*Instructions to follow*.
Please extract the lines starting at the one containing "Identify the click" and ending at the one containing "Wichtige Telefonnummern", and reproduce the items verbatim.

*Input rows*.
"""
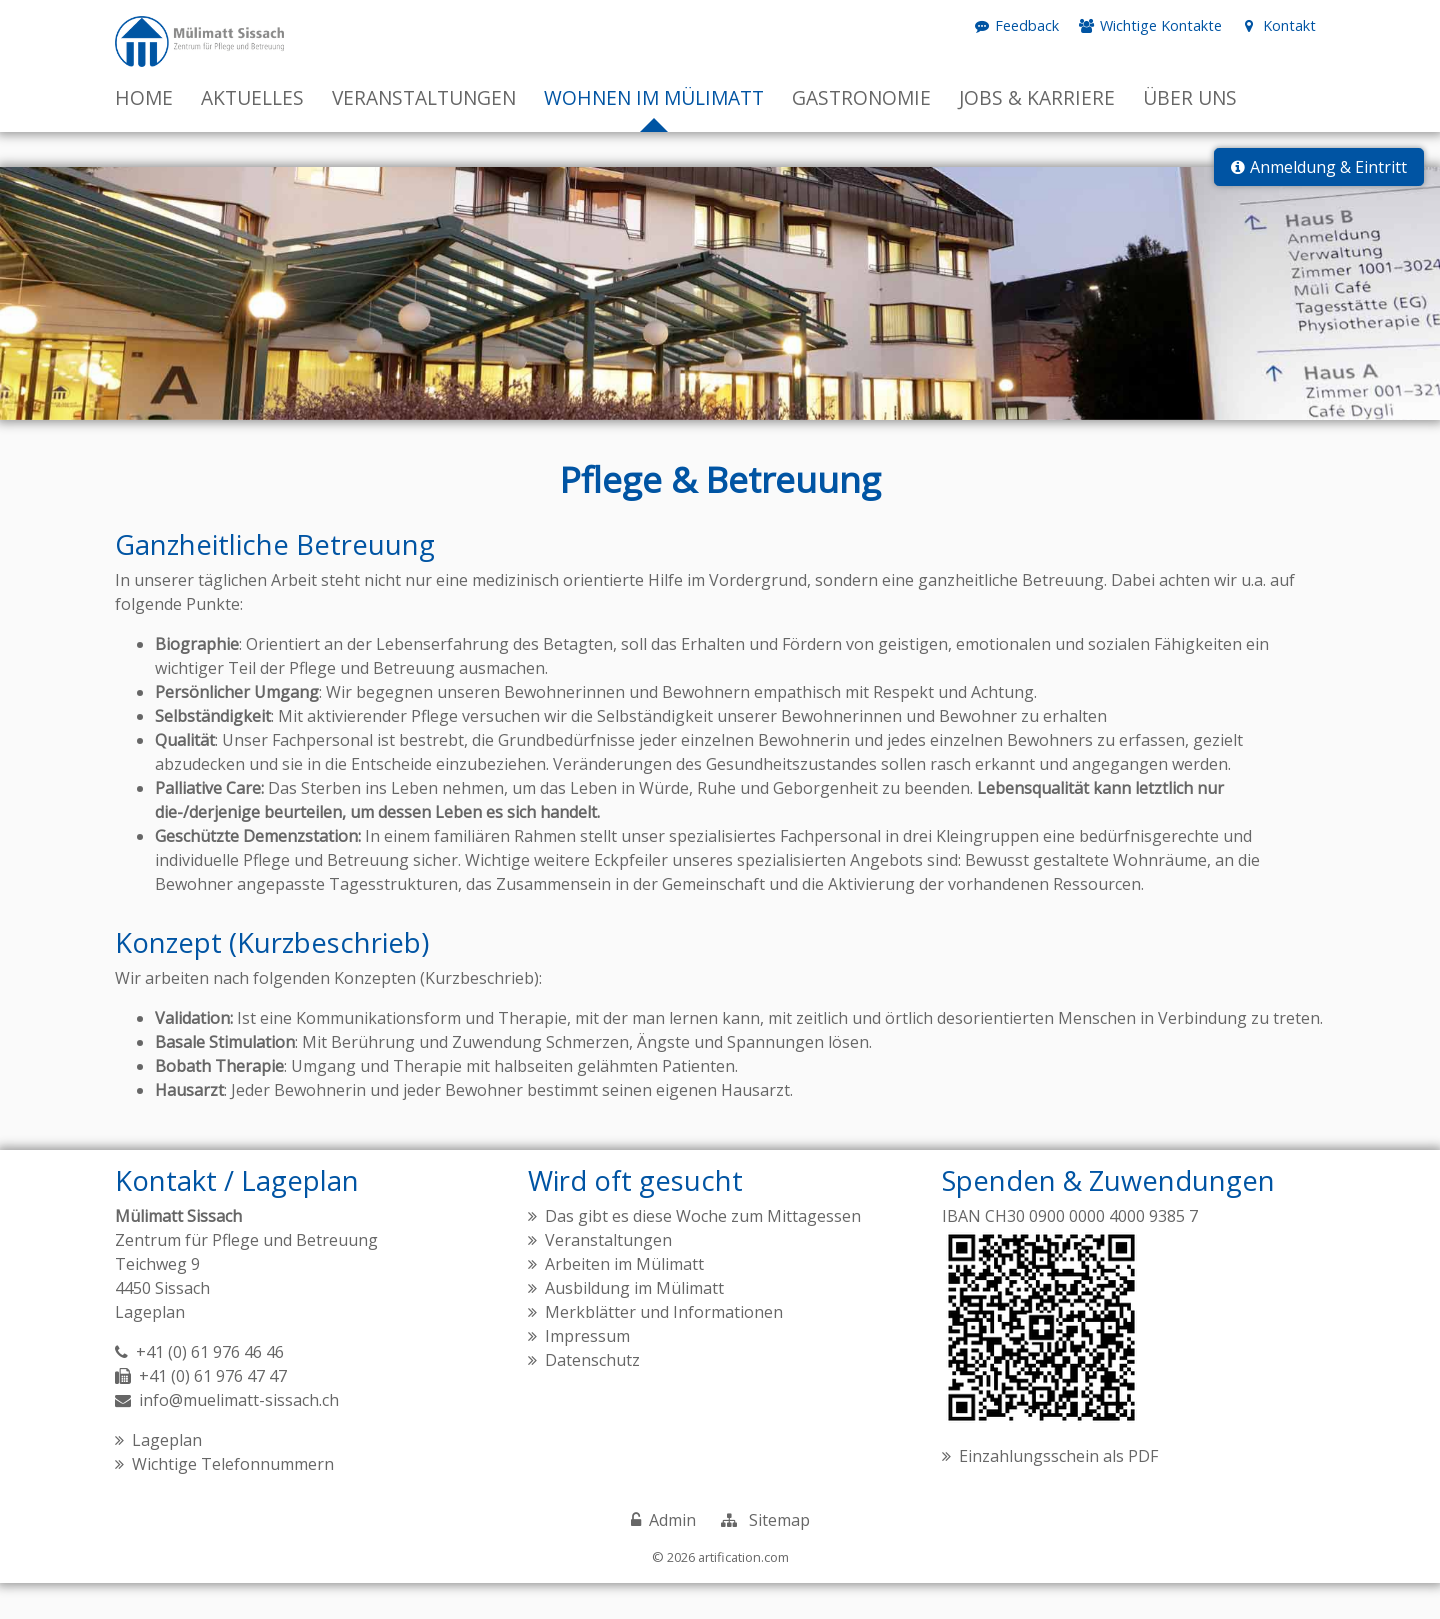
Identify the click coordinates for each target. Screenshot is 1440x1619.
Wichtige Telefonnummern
"""
"""
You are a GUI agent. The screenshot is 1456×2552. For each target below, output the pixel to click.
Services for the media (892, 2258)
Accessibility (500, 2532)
"""
*The reply*.
Identify the click coordinates for each target. Screenshot is 1440x1619.
Wichtige Telefonnummern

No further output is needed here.